» BRIEF
Lay out the lines of the material between the lines holding "Viewport: 554px width, 518px" and "Enable the 次回から表示しない", inclusive, as a Markdown table with the columns Row and Line Text. Number each row, and leave out any blank lines.
═══ SOURCE DATA ═══
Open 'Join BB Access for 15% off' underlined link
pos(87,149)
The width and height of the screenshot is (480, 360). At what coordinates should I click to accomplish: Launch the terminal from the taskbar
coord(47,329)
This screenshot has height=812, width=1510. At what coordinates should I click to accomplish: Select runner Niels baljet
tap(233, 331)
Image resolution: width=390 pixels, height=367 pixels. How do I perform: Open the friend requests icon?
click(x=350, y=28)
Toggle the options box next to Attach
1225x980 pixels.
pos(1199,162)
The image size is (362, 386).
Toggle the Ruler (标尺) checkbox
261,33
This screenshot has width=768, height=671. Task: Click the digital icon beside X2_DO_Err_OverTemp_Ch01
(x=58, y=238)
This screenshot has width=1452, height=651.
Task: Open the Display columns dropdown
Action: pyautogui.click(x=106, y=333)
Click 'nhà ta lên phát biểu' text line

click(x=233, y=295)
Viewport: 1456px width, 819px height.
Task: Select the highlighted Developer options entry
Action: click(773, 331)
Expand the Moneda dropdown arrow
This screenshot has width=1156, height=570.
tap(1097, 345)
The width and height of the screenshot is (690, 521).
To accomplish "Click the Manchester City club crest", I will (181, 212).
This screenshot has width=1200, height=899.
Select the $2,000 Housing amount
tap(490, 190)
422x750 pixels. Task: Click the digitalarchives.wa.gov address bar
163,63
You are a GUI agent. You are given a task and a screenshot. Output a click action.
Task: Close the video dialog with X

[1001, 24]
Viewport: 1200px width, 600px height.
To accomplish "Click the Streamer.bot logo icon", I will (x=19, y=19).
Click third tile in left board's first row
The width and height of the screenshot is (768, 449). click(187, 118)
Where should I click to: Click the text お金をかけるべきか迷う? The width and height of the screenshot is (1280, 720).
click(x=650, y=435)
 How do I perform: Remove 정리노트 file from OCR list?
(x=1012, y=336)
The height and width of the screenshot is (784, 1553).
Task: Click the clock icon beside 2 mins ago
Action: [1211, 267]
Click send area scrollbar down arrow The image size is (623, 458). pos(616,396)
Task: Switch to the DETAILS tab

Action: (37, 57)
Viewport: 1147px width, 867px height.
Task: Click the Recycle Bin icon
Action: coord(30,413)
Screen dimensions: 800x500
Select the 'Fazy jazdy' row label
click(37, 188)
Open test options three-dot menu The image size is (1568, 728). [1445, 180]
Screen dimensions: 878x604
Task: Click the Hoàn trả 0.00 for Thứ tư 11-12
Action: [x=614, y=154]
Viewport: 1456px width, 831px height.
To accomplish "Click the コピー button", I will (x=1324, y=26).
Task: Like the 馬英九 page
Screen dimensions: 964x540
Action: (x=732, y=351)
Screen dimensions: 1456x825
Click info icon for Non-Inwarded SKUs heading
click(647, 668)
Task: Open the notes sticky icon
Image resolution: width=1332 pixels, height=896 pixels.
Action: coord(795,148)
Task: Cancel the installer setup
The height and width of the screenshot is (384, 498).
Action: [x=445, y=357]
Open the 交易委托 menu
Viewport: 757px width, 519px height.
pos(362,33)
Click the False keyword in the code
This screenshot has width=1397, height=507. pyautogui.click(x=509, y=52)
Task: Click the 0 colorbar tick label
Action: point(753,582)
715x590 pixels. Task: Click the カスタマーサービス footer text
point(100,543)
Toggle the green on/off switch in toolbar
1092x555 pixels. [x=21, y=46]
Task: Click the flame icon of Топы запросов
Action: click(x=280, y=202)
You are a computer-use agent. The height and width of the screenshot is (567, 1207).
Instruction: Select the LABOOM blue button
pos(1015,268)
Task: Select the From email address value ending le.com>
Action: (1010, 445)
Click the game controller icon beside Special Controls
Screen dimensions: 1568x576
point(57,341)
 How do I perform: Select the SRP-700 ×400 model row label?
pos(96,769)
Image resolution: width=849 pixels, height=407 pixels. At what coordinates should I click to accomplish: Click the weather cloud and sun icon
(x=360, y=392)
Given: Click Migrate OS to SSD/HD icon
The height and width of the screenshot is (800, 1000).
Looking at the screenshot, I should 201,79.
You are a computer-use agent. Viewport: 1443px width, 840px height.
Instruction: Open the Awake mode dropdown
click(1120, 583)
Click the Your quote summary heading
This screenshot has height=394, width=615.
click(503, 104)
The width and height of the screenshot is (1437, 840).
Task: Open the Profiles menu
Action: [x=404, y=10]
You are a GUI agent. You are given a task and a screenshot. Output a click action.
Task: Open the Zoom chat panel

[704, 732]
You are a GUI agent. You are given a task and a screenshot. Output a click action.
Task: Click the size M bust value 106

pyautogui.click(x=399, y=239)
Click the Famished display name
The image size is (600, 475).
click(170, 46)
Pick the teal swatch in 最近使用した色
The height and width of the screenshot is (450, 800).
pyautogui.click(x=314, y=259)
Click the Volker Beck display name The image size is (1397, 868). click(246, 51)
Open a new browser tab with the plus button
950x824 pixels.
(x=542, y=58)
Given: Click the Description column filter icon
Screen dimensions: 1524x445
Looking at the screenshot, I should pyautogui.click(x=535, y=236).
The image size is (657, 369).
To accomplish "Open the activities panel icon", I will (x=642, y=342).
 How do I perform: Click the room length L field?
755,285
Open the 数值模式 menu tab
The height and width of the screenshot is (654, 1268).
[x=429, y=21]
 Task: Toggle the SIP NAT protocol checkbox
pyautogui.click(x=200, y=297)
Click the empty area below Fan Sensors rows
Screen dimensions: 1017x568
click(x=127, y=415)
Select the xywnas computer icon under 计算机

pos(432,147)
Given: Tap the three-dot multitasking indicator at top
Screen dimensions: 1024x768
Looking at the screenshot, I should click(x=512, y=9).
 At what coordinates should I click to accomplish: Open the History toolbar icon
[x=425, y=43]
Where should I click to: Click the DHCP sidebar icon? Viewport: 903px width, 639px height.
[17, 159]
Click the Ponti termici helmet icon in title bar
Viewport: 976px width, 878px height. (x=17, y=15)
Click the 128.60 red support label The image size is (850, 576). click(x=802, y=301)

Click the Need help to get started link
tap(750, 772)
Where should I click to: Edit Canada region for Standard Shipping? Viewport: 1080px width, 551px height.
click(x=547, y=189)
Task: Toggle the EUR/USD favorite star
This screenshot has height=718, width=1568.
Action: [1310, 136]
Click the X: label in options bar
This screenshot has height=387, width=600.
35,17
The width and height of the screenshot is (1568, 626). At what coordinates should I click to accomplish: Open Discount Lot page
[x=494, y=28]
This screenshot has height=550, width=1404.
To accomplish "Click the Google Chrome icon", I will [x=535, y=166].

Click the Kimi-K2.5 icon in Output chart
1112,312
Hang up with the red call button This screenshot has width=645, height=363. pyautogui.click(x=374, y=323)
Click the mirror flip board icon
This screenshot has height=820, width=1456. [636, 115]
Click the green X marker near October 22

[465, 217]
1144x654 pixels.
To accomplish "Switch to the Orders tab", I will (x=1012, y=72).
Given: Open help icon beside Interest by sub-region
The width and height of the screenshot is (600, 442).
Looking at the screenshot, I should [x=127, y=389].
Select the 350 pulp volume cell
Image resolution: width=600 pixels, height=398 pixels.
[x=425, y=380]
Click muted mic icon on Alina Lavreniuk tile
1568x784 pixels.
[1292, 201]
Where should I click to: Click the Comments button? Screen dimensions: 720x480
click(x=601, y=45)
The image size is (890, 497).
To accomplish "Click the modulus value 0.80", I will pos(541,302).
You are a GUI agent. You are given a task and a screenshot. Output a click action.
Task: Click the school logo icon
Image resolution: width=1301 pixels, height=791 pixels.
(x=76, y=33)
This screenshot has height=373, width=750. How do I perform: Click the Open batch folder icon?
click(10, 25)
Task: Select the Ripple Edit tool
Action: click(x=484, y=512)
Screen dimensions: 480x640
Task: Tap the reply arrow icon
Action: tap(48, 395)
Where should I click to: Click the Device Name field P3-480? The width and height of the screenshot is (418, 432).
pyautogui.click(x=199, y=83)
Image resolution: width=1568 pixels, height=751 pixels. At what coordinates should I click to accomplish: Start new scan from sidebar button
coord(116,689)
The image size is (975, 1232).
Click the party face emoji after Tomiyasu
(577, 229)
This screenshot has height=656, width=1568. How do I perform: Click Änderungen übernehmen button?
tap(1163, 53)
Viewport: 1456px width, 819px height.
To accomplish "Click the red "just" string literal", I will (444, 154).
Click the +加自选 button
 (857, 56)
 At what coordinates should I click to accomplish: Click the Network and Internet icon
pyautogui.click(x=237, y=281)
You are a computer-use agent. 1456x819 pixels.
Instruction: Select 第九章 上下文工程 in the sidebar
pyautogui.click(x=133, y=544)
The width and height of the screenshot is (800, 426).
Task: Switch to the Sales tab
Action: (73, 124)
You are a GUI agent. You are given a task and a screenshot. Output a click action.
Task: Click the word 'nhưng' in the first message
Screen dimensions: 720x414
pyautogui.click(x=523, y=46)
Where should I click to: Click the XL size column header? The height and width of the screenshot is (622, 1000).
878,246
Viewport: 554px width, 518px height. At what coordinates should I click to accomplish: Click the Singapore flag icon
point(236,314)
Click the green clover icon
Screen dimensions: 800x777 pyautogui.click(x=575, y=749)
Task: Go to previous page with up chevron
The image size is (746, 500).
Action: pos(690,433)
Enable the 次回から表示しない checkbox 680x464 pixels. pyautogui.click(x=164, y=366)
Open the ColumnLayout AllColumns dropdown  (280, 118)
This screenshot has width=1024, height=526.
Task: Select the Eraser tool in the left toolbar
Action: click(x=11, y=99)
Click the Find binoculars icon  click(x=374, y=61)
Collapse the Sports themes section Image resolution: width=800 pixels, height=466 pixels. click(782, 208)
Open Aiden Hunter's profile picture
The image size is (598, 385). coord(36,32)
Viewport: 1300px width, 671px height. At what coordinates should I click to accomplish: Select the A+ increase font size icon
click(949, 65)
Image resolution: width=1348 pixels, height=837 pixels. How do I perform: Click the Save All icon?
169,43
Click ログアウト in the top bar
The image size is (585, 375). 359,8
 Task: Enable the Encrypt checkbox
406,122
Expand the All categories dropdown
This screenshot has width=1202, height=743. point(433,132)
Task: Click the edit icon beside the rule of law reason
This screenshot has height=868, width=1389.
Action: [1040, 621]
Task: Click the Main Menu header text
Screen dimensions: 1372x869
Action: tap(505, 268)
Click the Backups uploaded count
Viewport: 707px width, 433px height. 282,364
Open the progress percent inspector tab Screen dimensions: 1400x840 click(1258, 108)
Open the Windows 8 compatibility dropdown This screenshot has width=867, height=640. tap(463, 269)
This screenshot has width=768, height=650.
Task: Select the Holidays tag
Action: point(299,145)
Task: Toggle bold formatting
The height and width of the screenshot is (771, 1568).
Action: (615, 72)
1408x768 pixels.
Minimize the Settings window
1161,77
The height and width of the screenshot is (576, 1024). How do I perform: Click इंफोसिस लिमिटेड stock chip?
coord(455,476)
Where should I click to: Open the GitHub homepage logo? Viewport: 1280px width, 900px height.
═══
» TASK RESULT
| Row | Line Text |
|---|---|
| 1 | Viewport: 554px width, 518px height. At what coordinates should I click to accomplish: Click the Singapore flag icon |
| 2 | point(236,314) |
| 3 | Click the green clover icon |
| 4 | Screen dimensions: 800x777 pyautogui.click(x=575, y=749) |
| 5 | Task: Go to previous page with up chevron |
| 6 | The image size is (746, 500). |
| 7 | Action: pos(690,433) |
| 8 | Enable the 次回から表示しない checkbox 680x464 pixels. pyautogui.click(x=164, y=366) |